Krasnolud pociągnął to dalej rynsztokiem, z dala od ognia, który się rozprzestrzeniał.
- Wyjaśnijmy coś sobie. – Rzekł Jappir. – Nic nie musisz. Jej tam nie ma i na pewno jej nie pojmali. Miała dobrego ochroniarza. Bohnar... jakoś tak. Człowiek. Nawet ty tak nie machasz mieczem jak on. Są już pewnie daleko stąd.
- Daleko stąd? Nie mieliście wywołać buntu, obalić króla, powołać... – Gerwant był zbity z tropu. Krasnolud odciągnął go jeszcze dalej, ale wiedźmin w końcu nie pozwolił się prowadzić. – Czy ty uciekasz, Jappir?!
- Uciekam, a jakże! – Zawołał krasnolud. – A co ja mam tu więcej do roboty? Zapłata czeka w banku Vivennich, nie w zgliszczach miasta! Nic nie rozumiesz, co? – Westchnął i zaśmiał się pod nosem. – Jesteś jeszcze dzieciak, kompletnie nie znasz świata, co się dziwić. Posłuchaj wszystko ci wyjaśnię, tylko chodź. Powiem Ci, bo nas nie wydałeś. Nie wiem czy to z powodu sympatii do mnie, lojalności, poczucia sprawiedliwości czy cipki tej elfki, ale nie poszedłeś do króla z informacją, chociaż mogłeś. Nie patrz tak, wiem, że miałeś nas szpiegować. Czemu ci pomogłem? Bo, chłopcze, to czy nas szpiegowałeś czy nie całkiem nie miało znaczenia! W gruncie rzeczy mogło być nawet pomocne.
- Co ty pieprzysz, Jappir. Mieliście zdobyć miasto, ustanowić krasnoludzka radę...
- I Ty w to uwierzyłeś? O ilu radach nieludzi słyszałeś? Powiem ci, jak było. Ten cały proch, ta broń, to tylko teatr. Sztuczka żeby poderwać tłumy. Przecież strzelba nie jest szybsza od kuszy, nie jest celniejsza od łuku, a i co z tego, że przebije płytowa zbroję. Widziałeś tu kogoś w takiej? Za to potrzebuje drogiego prochu i mnóstwo metalu, z którego można zrobić miecze. To tylko zabawka robiąca przedstawienie, a na robienie przedstawienia już ktoś ma monopol. Czarodzieje, te miękkie faje, przebywają właśnie z poselstwem w Mohokamie by zakazać produkcji a tym bardziej wywozu prochu. Schemat broni zginie pewnie razem z miastem, magiczny przyszłaś króla Kuviru już się o to postara.

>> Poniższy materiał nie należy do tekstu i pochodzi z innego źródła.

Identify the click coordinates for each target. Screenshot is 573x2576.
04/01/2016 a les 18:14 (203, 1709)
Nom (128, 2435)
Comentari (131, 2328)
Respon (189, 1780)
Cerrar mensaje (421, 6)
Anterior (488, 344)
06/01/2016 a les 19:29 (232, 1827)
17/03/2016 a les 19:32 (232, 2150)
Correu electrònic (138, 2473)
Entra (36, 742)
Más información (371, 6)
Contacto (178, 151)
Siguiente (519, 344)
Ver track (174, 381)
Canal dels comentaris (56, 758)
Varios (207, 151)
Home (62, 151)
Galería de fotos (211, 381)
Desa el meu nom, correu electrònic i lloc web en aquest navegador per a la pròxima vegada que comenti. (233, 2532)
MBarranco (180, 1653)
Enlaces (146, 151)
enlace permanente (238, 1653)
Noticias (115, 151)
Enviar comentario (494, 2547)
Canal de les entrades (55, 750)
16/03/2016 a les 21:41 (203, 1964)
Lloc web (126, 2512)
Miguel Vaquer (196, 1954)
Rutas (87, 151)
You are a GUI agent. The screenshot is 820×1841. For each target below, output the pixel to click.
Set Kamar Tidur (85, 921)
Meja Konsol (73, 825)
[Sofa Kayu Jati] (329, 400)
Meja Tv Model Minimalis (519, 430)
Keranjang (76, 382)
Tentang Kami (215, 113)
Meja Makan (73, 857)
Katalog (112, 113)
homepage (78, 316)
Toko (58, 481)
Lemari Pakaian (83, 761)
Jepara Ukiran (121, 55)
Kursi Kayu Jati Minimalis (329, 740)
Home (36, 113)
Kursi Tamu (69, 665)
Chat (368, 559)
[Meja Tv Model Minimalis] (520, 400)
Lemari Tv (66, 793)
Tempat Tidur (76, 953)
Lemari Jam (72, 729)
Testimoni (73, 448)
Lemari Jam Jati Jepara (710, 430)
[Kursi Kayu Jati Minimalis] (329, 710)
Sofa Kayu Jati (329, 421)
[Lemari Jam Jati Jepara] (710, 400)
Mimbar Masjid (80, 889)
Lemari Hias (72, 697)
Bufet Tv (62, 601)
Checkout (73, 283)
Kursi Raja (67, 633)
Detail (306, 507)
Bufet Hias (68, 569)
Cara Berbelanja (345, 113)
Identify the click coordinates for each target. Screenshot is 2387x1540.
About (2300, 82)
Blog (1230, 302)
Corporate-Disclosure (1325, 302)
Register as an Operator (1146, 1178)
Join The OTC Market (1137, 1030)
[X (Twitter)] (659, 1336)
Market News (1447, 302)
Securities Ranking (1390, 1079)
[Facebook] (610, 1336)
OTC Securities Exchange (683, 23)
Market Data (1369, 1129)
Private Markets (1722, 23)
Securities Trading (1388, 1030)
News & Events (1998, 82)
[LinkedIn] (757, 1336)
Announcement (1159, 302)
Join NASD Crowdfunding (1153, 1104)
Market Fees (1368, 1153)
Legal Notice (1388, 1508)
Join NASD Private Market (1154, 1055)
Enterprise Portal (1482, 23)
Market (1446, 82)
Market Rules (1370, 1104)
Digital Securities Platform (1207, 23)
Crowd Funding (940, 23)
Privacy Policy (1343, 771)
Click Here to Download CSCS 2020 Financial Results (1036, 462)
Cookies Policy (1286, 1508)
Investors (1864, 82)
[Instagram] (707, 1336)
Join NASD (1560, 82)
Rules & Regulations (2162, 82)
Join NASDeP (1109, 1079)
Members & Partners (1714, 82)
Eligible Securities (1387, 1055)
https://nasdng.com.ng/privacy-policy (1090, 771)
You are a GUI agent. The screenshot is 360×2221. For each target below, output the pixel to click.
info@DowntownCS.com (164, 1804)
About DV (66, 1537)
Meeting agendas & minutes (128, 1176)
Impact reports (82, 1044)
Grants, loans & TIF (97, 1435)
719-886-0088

- Króla Kuviru? Jappir, majaczysz. – Odpowiedział, gdy szli dalej, kanałem, bezpieczni od ognia, choć śmierdzący.
- Nie, chłopcze. Jeszcze nie zrozumiałeś. Nie było żadnej rady do powołania, przynajmniej nie naprawdę. Nikt rozsądny by w to nie uwierzył. Sądzisz że królestwa ludzi zaakceptowałyby ten fakt? Od początku to była tylko bajka. Ja i Deirre przybyliśmy tu w jednym i tym samym celu. Mieliśmy wywołać chaos w mieście. Bunt nieludzi i zamieszki wśród ludzi. By zapobiec eskalacji pogromów i nie dopuścić do tego by chaos ogarnął całe królestwo, armia Kuviru wkroczy do Tajgaru z bratnią pomocą. Już pewnie przekraczają granicę, dym płonącego miasta widać z dala, nie potrzebują posłańca. Zastana tutaj bezkrólewie, tego możesz być pewien, nawet jak król przeżył, to zaraz straci głowę. Po to przyjechał tu Bohnar czy jak mu tam. Możni przyjmą króla Kuviru jak bohatera, już od dawna są przekupieni. Co Kuvir chce, Kuvir dostaje, w ten czy inny sposób. Niektórzy mogą na tym sporo zarobić.
- Przecież zginie wielu krasnoludów, elfów, nie mówiąc o ludziach! Jesteś szumowina, Jappir, sprzedałeś swoich!
Krasnolud zaśmiał się ponownie.
- Ty niby jesteś lepszy? Zdradziłeś ludzi, nie przekazałeś informacji szpiegom, bo polubiłeś krasnoluda i spodobało ci się pieprzenie elfki! Ale nie martw się, przyjacielu, nic tu nie mogłeś zmienić. Cała ta historia skończyłaby się dokładnie tak samo nawet bez twojego udziału. Dlatego to, co mogłeś zrobić albo nie zrobić, nie miało najmniejszego znaczenia, ale chyba to rozumiesz. Bo przecież nie myślałeś sobie, że na barkach jednego młodego wiedźmina ktoś złożył los całego miasta i królestwa. To by było śmieszne.
Szli dalej, aż po skraj miasta, a potem się rozstali.
Przez cały ten czas wiedźmin nie powiedział już ani słowa.